MiFID II could still hit EU ETS compliance firms -industry groups

Published 21:55 on October 15, 2015  /  Last updated at 21:55 on October 15, 2015  /  EMEA, EU ETS

MiFID II rules impose “inappropriate” regulations on EU ETS compliance companies that risk hampering market liquidity, business groups said Thursday, urging EU institutions to request changes.

MiFID II rules impose “inappropriate” regulations on EU ETS compliance companies that risk hampering market liquidity, business groups said Thursday, urging EU institutions to request changes.

EU finance authority ESMA last month released its final version of rules due from 2017 to further regulate commodity trade in an effort to guard against market abuse.

A joint statement from almost 20 industry groups including Eurelectric, IFIEC and IETA said the new calculations still risked that ETS compliance firms would need a costly MiFID licence and be required to hold prescribed capital levels.

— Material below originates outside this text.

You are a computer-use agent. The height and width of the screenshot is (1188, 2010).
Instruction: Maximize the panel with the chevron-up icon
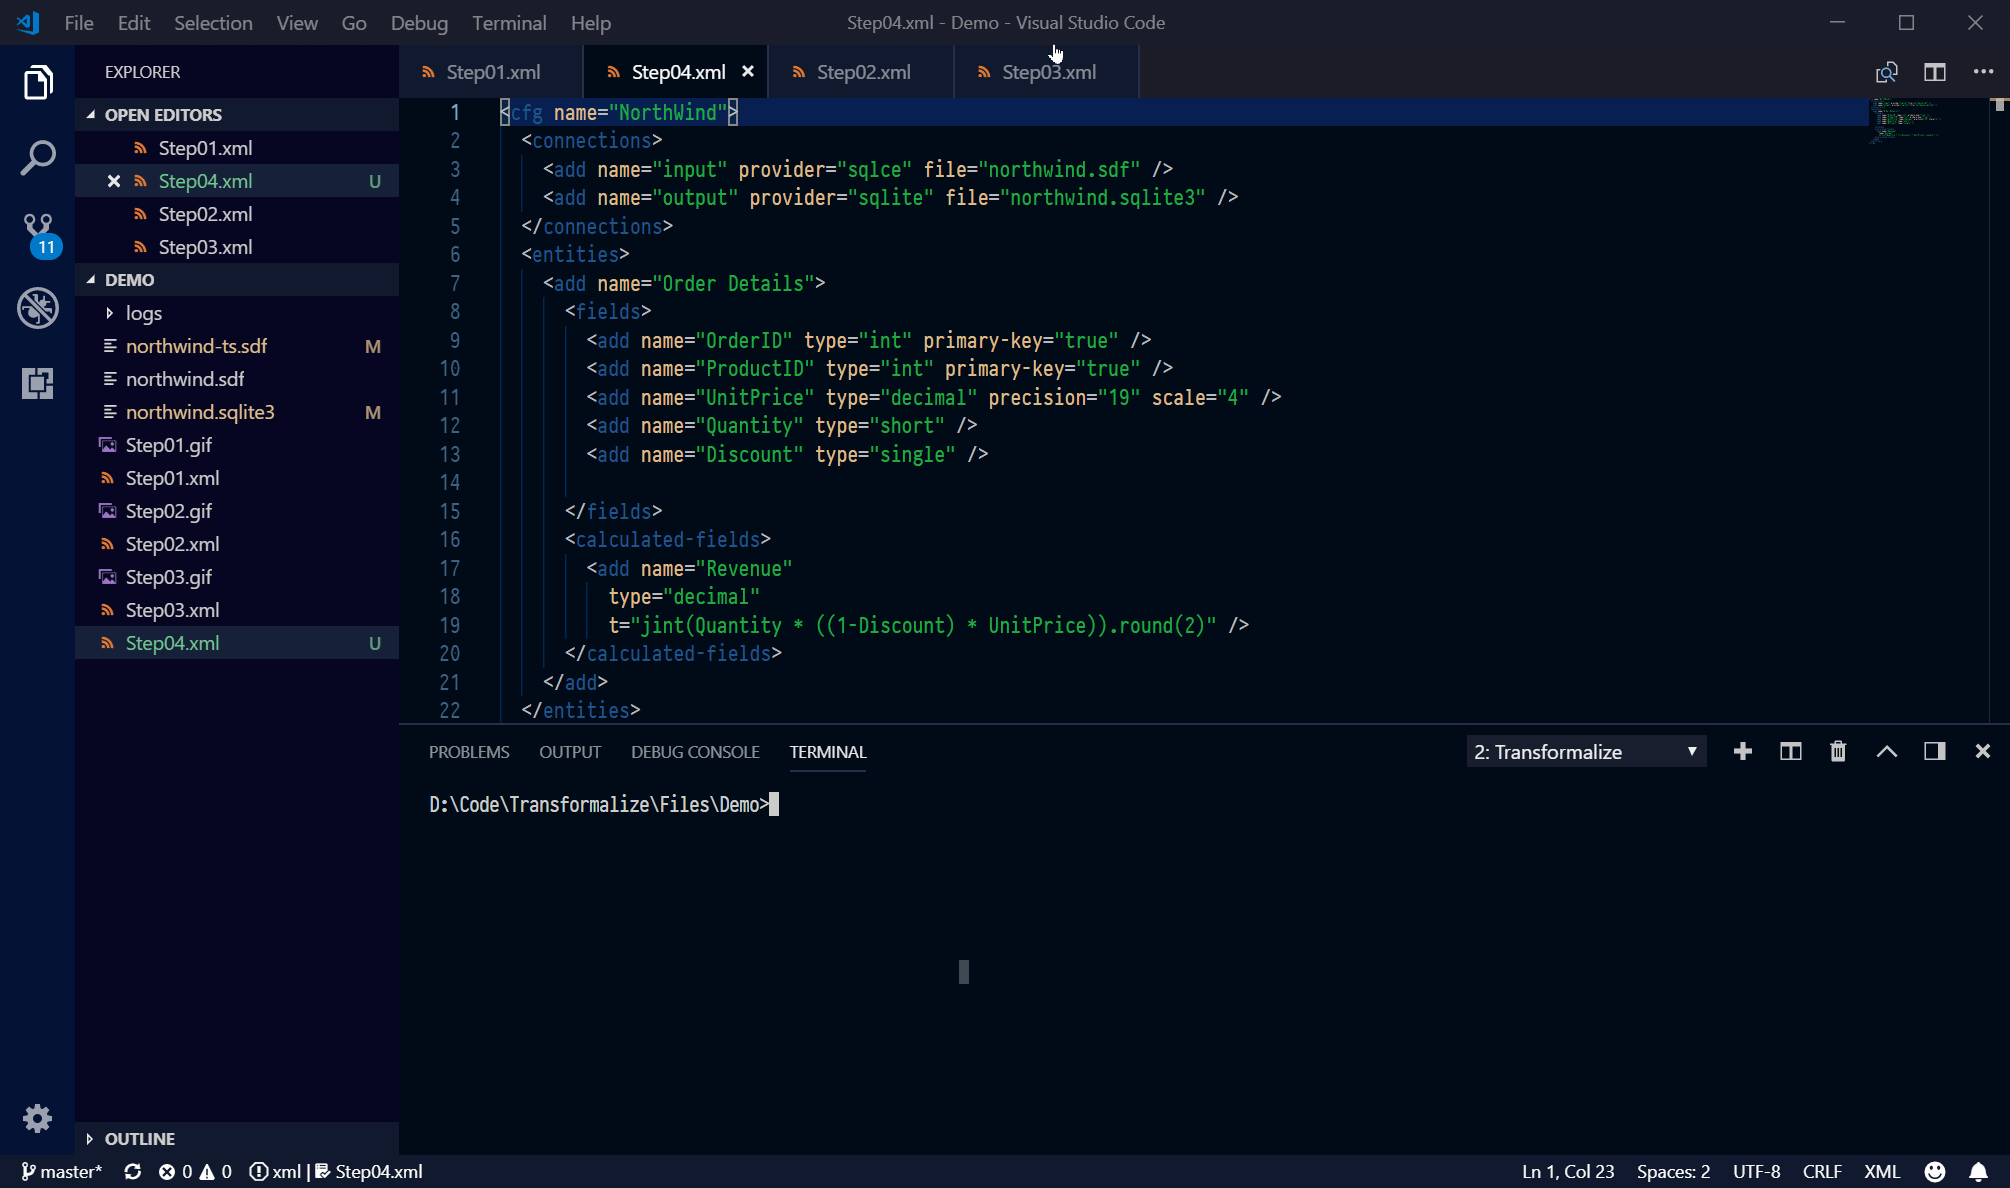(x=1886, y=752)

This is despite the regulator substantially raising the thresholds for exempting carbon trading, by such an extent that ICIS Tschach analysts said there was little chance of any compliance firms needing a license.

The business groups said that industrial firms may find themselves needing a MiFID license because EMSA had not excluded from its tests EUAs traded for compliance reasons only.

The business groups also disputed the criteria for the “main business” exemption test, where total trading of any commodity is deemed to represent the main business of the company.

They said this risked capturing industrial companies that had substantial assets other than their trading, and that the regulator should allow an option to use an alternative test based on capital that ESMA had initially proposed last year.

“As a result of the rules adopted by ESMA, many industrial groups would either reduce substantially their activity in the market, or move trading outside Europe, where this is possible,” the statement said.

The European Commission has three months to scrutinise the proposal, if they approve the rules member states and the EU Parliament are given an additional month to pass judgement.